【ひとくちメモ】相続法改正点~自筆証書遺言の形式の緩和~

2019-07-02

いよいよ7月から改正相続法の大きなものが施行されています。

今日は、既に1月13日から施行されている、自筆証書遺言の形式について、一部緩和されている部分について説明します。

自筆証書遺言は、遺言の全文と日付、氏名について、全て自筆で書き、かつ押印するというルールでした。

しかし、全文を自書となるとそれなりにプレッシャーもあり、思い込み等の事情で間違ってしまい、蓋を開けると「使えない遺言」となるケースもないわけではありませんでした。

そこで、遺言の内容のうち、財産に関する部分を目録として付ける場合は、その目録部分だけはPCで作成したものや他人による筆記のもの、不動産に関しては登記事項証明書でもOKとすることができるようになりました。

ただ、その目録部分にも、署名し、印鑑が必要です。

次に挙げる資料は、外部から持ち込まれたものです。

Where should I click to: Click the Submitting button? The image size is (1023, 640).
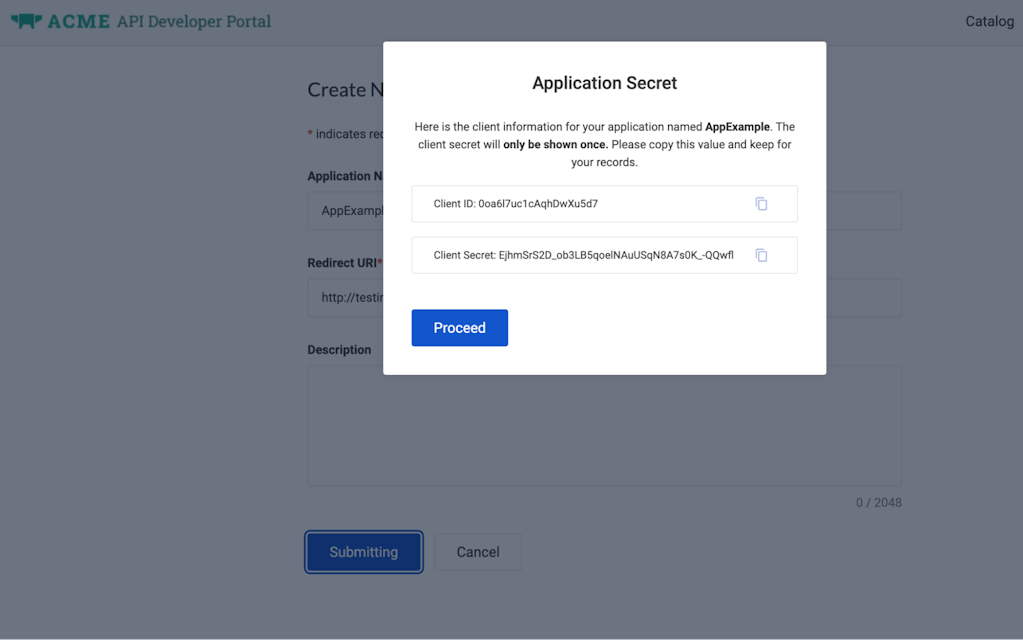pos(364,552)
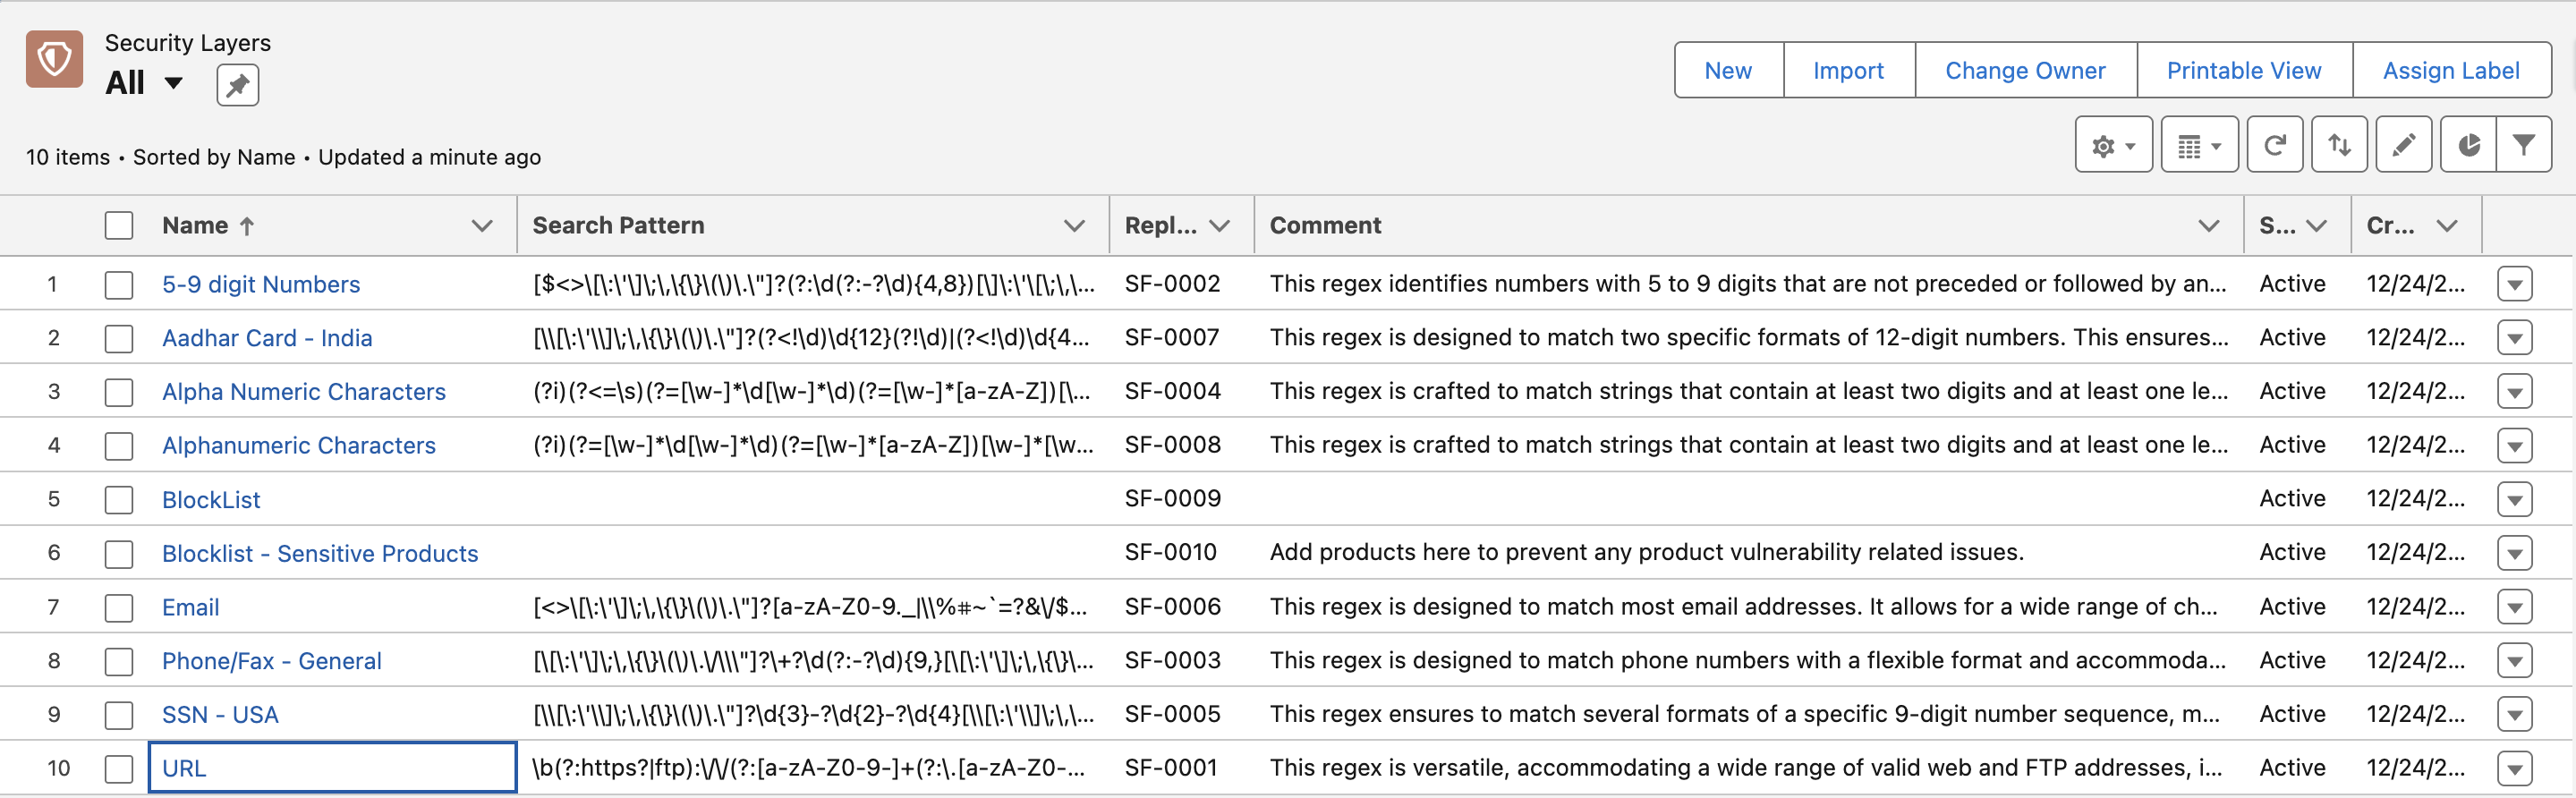Click the Import button

[x=1847, y=71]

なお、契印についてはそもそも民法の規定にはありませんのでなくても大丈夫ですが、私どものような立場からしますと、しておいていただきたい気持ちはあります。

特に不動産がある場合は、登記事項証明書の添付でよいというのは、とても良いと思います。

ただ、争いになりそうだなどという場合は、やはりちょっと面倒でも公正証書のほうが安心かなと考えています。